Biçemin bütünlüğü içerisinde yazar bir nevi düşünmeye, zihin çalıştırmasına zorlar okuru. Okurun kolaycılığına da bir eleştiridir bu biçem. Okur, Kısa öyküde birbirine bağlı olan kapılardan geçebilmek için bir dizi yaratıcı girişimde bulunmak zorunda kalır. Kısa metnin içeriğindeki dramatikliği keşfetmek için bu çalışma zorunludur. Kapıların giriş şifrelerini çözdükçe biçim olarak kısa, anlam yüklemeleri açısından çeşitlilik gösteren, psikolojik derinlik ve duygusal değer taşıyan bir yapıyla karşılaşacaktır okur. Bu kısalığın içerisinde yoğunlaştırılmış halde bulunan yapı karşısında ilerlemesinin hızlı olamayacağını görecektir.  Metin içerisinde dinlemek, durup düşünmek, zaman zaman da geriye dönüşler yapmak zorunda olduğunu anlayacaktır. Böyle bir durumda okur, önüne serilen derinliği ya hemen terk edecektir (böyle okurla yazarın zaten her hangi bir işbirliği düşünülemez), ya da uzun süre kendisini içine alan bu derinlikten çıkmak istemeyecektir.

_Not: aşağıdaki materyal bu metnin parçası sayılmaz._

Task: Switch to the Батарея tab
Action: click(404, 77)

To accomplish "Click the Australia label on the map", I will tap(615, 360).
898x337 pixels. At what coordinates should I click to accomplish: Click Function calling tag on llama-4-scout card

   Kısa öyküde okur, ayrı bir anlatı dili ve tadıyla karşı karşıyadır. Bir duruma birden çok bakma biçimine çağrılıdır, bu yüzden de klasik anlatıların olay çevresinde dönen düşünce kalıplarından sıyrılmaya yönelik bir adım atması beklenir okurun. Çehov,Kısalık yeteneğin kardeşidir.” diyor.

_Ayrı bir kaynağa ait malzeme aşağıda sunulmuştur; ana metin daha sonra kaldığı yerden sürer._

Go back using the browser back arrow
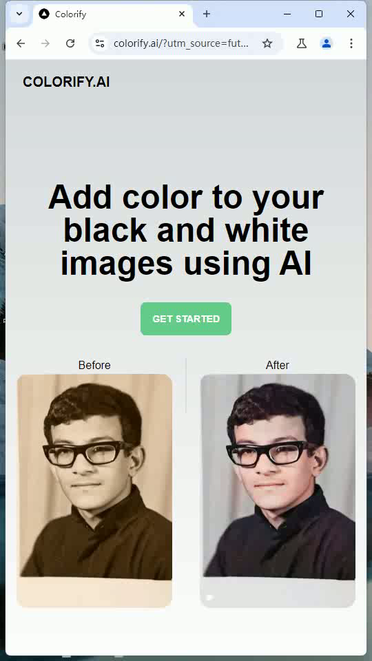Screen dimensions: 372x661 click(21, 43)
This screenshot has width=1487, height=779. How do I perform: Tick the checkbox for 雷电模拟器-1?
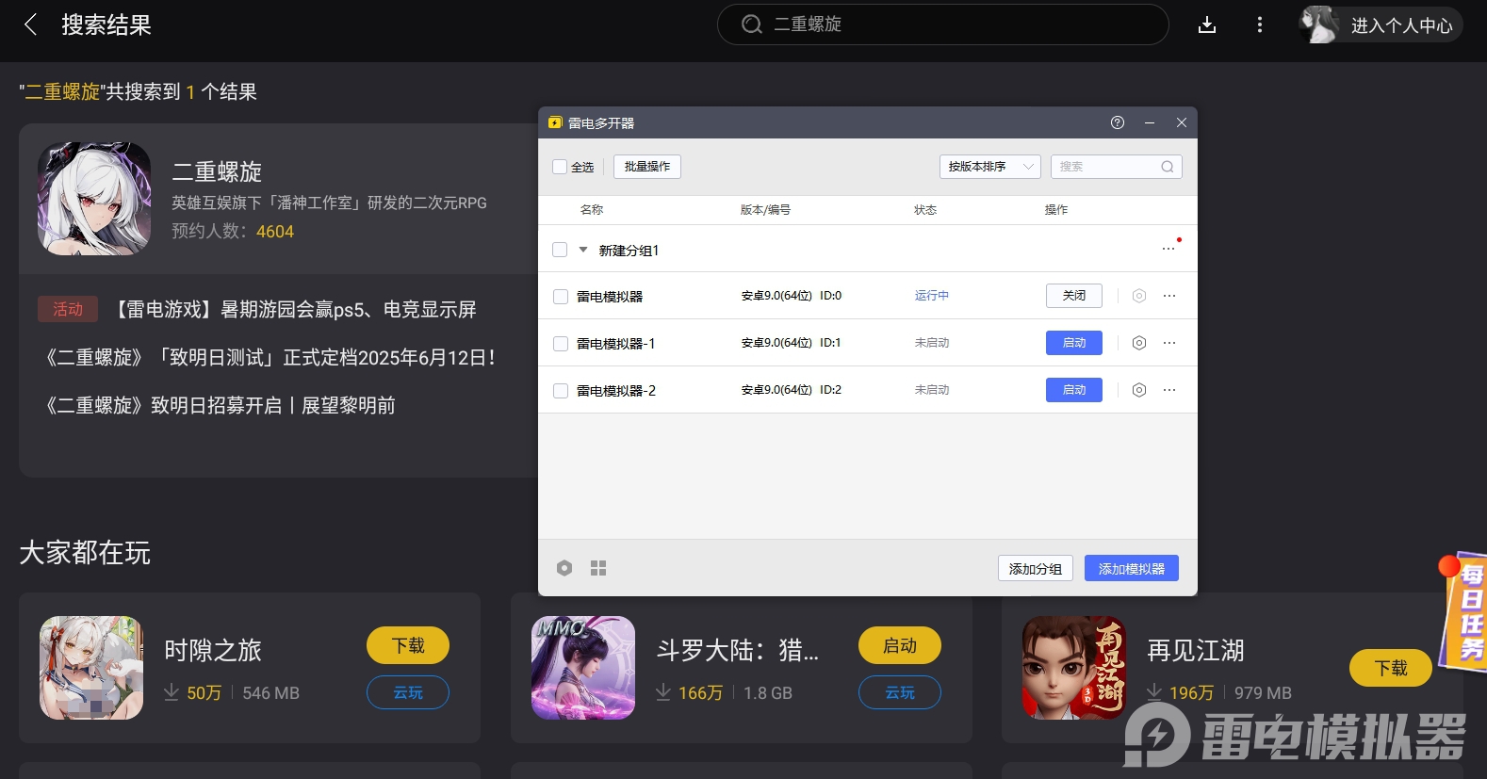point(561,344)
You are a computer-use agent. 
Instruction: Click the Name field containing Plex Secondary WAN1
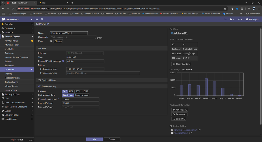pos(69,33)

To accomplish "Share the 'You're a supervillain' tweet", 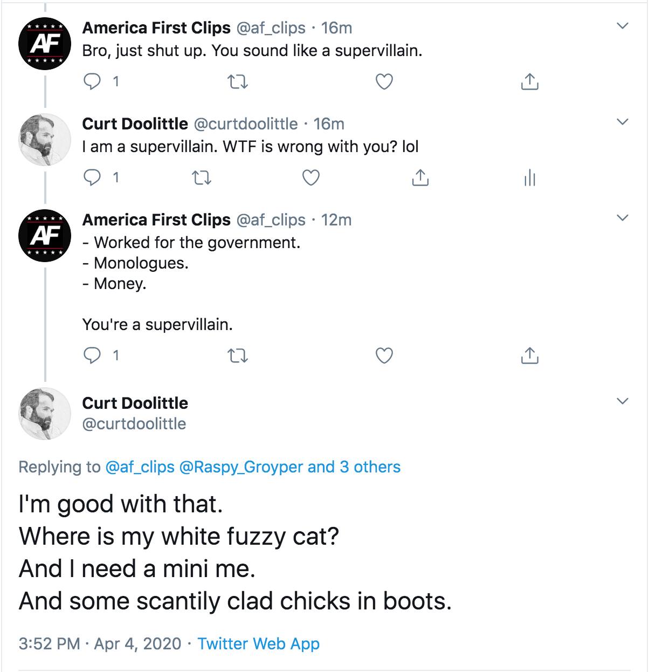I will 529,355.
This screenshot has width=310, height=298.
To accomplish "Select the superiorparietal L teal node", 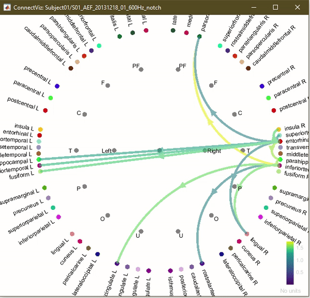I will 53,208.
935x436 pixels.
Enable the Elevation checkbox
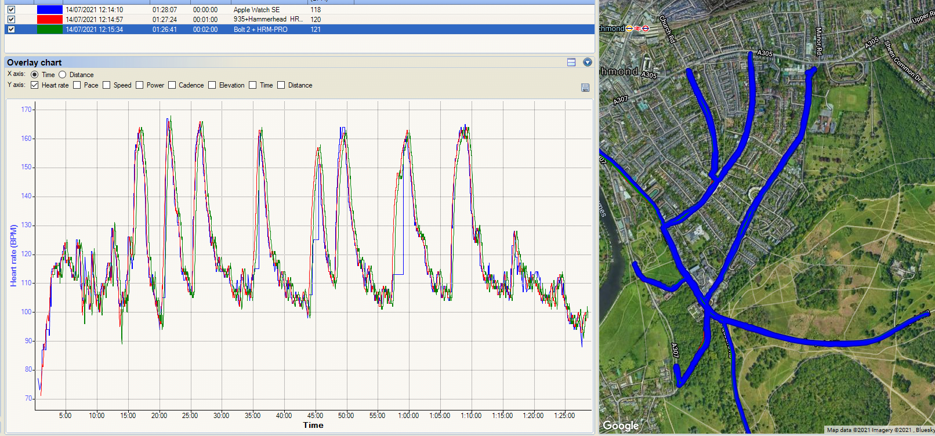(212, 85)
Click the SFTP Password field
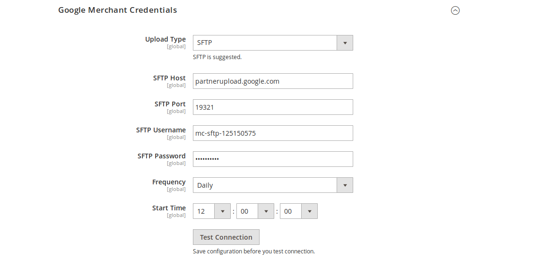 (273, 159)
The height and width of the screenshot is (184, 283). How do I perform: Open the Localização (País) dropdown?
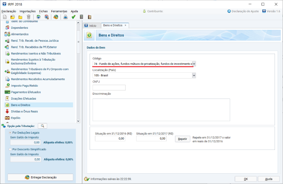pos(194,76)

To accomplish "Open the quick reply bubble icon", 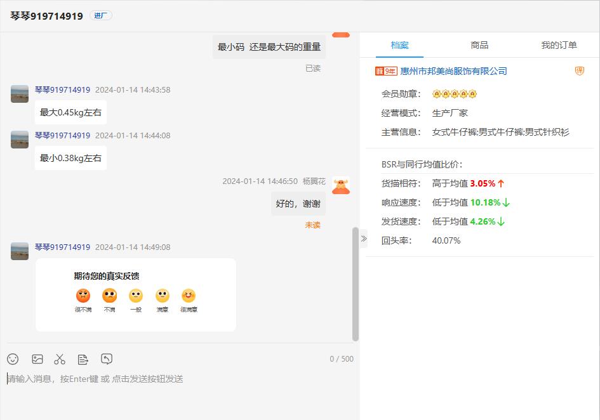I will (107, 359).
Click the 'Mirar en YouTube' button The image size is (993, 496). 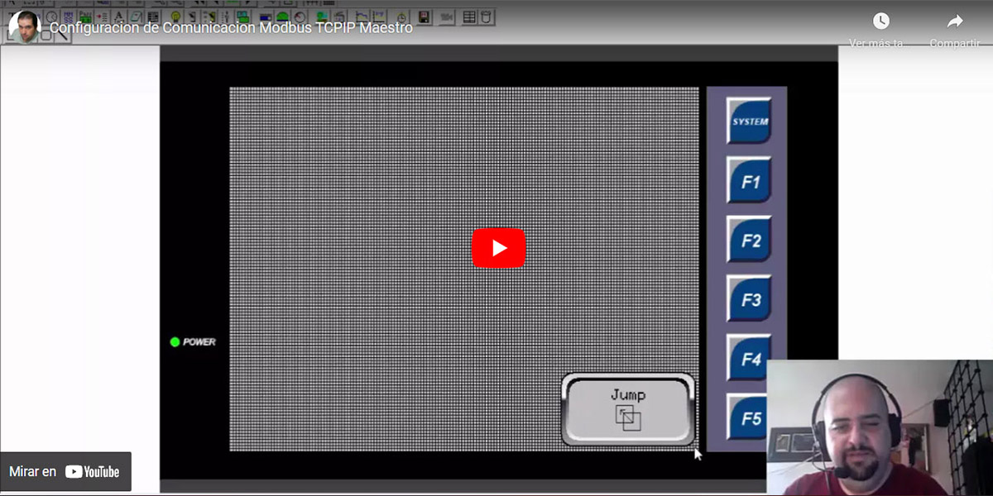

Kısa anlatılarda okurun haz alabilmesi için asgari ölçüde estetik bilgisine, estetik algısına sahip olması gerekir. Kısa öyküyü oluşturan nedensellik ve indirgemecilik okuyucusu metnin kurucu yapısından çok yıkıcı yapısına, anlatıcı yapısından çok durum yapısına, var kılmaktan çok yer vermeme özelliğine çağırır.
   Kısa metinlerin amacı olan, durumu anlatmak oldukça zordur. Bir yandan geleneksel kurguya
yüz vermemesi, olayın bütünselliğine ilgisiz kalması, anlatıyı açıklamaların dışında örgülemesi, dilinin giderek yalınlaşması, süslemelerden, ayrıntılılardan, tasvirlerden uzak durması, bir yandan da fiziki biçimiyle içeriksel zamanın oldukça kısa olması nedeniyle, durumu anlatmak güçleşiyor.  Bilgisel ve sezgisel donanımı zorunlu kılıyor.

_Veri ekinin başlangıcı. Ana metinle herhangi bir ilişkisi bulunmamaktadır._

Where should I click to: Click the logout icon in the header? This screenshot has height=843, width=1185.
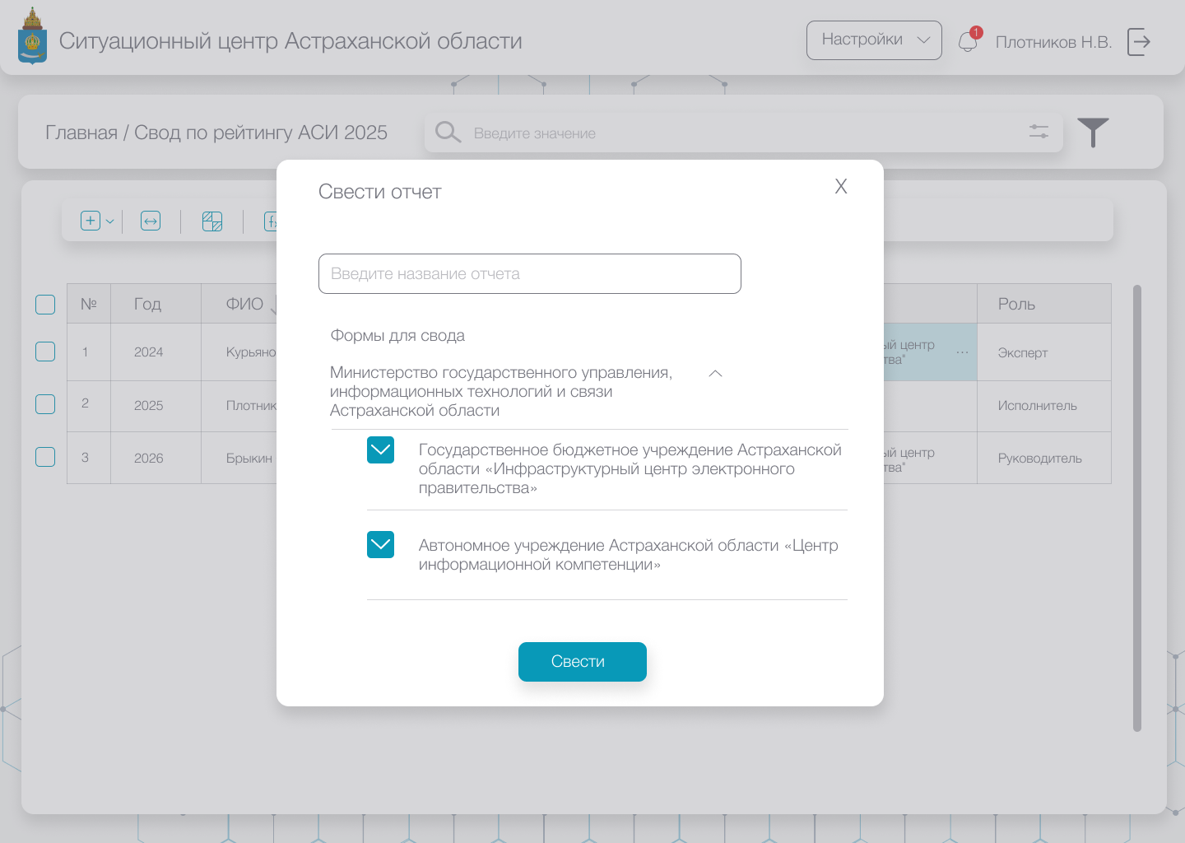(x=1138, y=41)
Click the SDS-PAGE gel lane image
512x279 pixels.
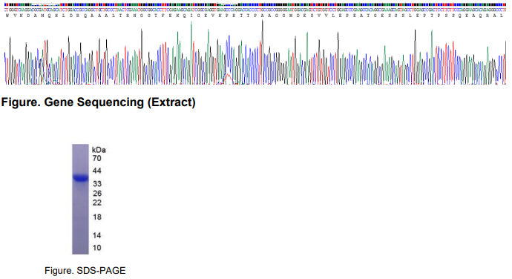click(x=80, y=199)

   Tolstoy, Çehov’un diline ve öykülerini kurduğu kısalığa hayrandır: “Ne kadar mükemmel bir dil! Hiçbirimiz, ne Dostoyevski, ne Turgenyev, ne de ben bu şekilde yazabiliriz.” diyor. (27) Gerçekten de Çehov’da görülen dilin, durumun anlatısı için onlarca anlam katmanı örgütlemesi ve öykülerinin içeriksel kısa zamanıyla, biçimsel kısalığı arasındaki uyumu sağlaması olağanüstüdür.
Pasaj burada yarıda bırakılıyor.